Immigrants play an important role in our country’s Armed Forces; in fact, immigrants have served in the U.S. Armed Forces since the Revolutionary War. Immigrants serving in the military often have special language and cultural skills that are strategically vital. They are also less likely to leave the military before the end of their tour of duty, and have served with distinction – according to the Center for American Progress, a full 20% of all Medal of Honor recipients were born abroad. SGG has a track record of representing immigrants serving in the U.S. military.
For nearly one hundred years, section 329 of the Immigration and Nationality Act (INA) has given the president the power to designate periods of conflict during which immigrants in the military are eligible for immediate naturalization. President George W. Bush designated September 11, 2001 as the start day of a period of hostilities for purposes of expedited naturalization, and that designation continues to this day. According to U.S. Citizenship and Immigration Services (USCIS), USCIS has naturalized over 109,000 service members since October 2001.
In 2009, the Department of Defense (DOD) launched the Military Accessions Vital to the National Interest (MAVNI) program. The MAVNI program allows non-citizens who are legally present in the U.S. to enlist if they have certain crucial foreign language or medical skills. According to the Military Times, over ten thousand non-citizens have been recruited into the military through the MAVNI program since its inception.
However, the future of the MAVNI program – and the futures of those men and women who enlisted through MAVNI – are in significant peril. At the end of 2016 the DOD suddenly and inexplicably changed its policies regarding MAVNI recruits, imposing new, onerous background check requirements that were previously only required for top security clearance. The result of this change in policy was a near immediate and total halt to naturalization for all MAVNI recruits. Suddenly, MAVNI recruits were unable to receive the certifications required to file for expedited naturalization. Recruits with pending naturalization applications were told that their cases were on indefinite hold pending the DOD background checks, which typically take two to three years to complete.

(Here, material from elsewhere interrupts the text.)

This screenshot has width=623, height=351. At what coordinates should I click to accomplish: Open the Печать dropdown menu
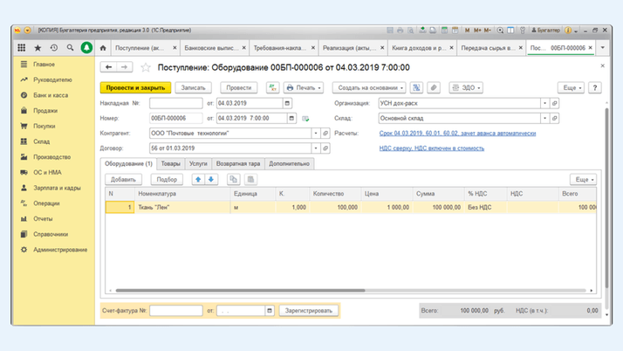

Now, these MAVNI recruits are prevented from moving forward in their military careers and some face possible discharge. They are left to scramble to maintain their previous temporary immigration status. Many have been unable to do so, making them vulnerable to removal (deportation) proceedings notwithstanding the fact that they are honorably serving. The collateral impact has been devastating – service members are unable to travel outside the United States, reunite with family members, and in some instances are not able to renew driver’s licenses.

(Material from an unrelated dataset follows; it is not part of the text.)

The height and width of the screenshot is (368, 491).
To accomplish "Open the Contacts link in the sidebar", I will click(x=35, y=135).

Two separate class action lawsuits, Kirwa v. United States Department of Defense and Nio v. United States Department of Homeland Security, challenge the DOD’s discriminatory policies as an impermissible restriction on the ability to naturalize under INA 329. The litigation is a fascinating look at multi-agency bureaucratic incompetence, apparently motivated by nothing more than suspicion of immigrants in the military, despite their long and honorable history of service.

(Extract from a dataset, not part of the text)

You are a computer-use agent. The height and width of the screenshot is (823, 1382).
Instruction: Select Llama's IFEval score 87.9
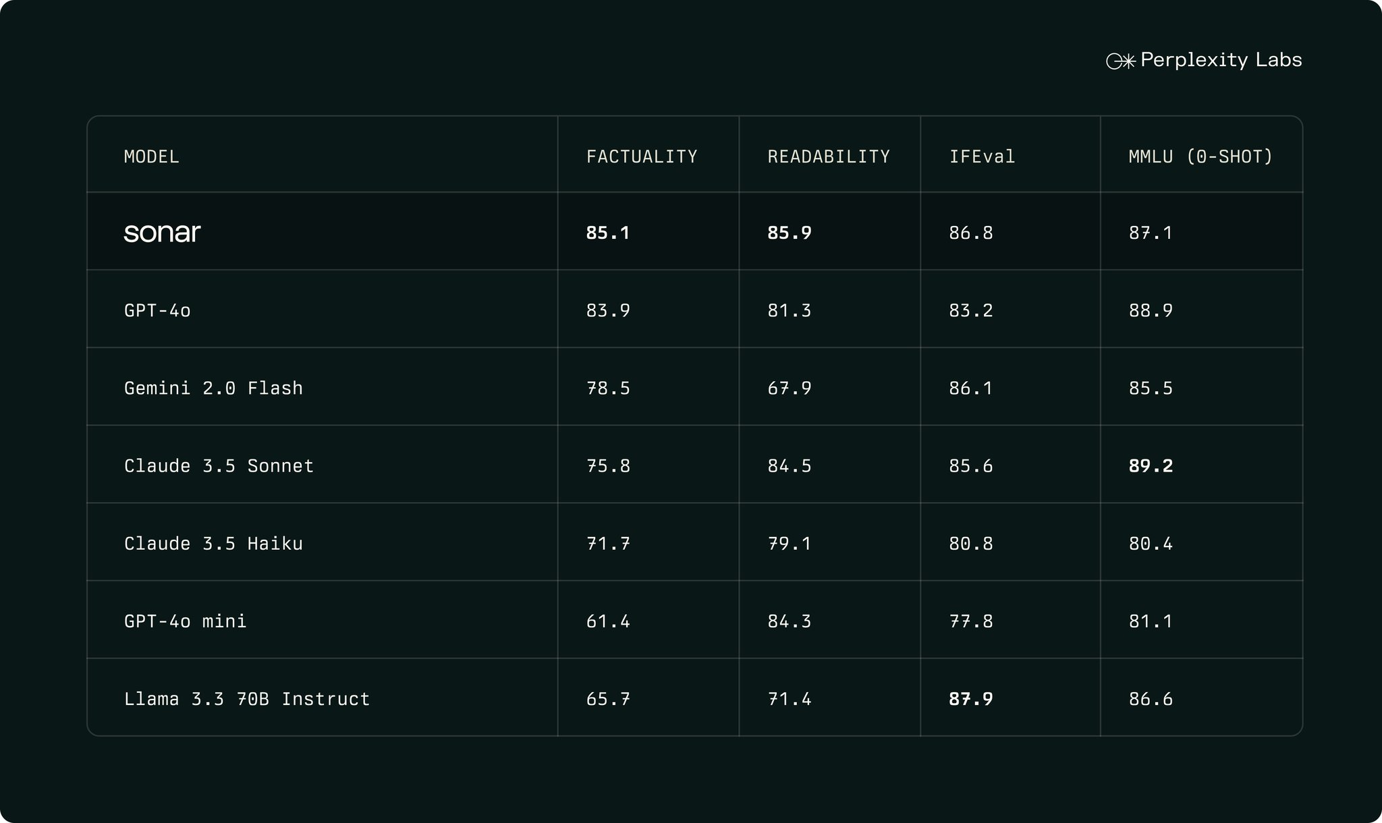pyautogui.click(x=970, y=698)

The law firm of Fried, Frank, Harris, Shriver & Jacobson LLP (“Fried Frank”) is class counsel and has thus far secured preliminary injunctions against the DOD, preventing implementation of certain new policies announced in October 2017. As litigation is ongoing, MAVNI recruits or attorneys working with individual soldiers should consult with the MAVNI class action website regarding important deadlines and the status of litigation.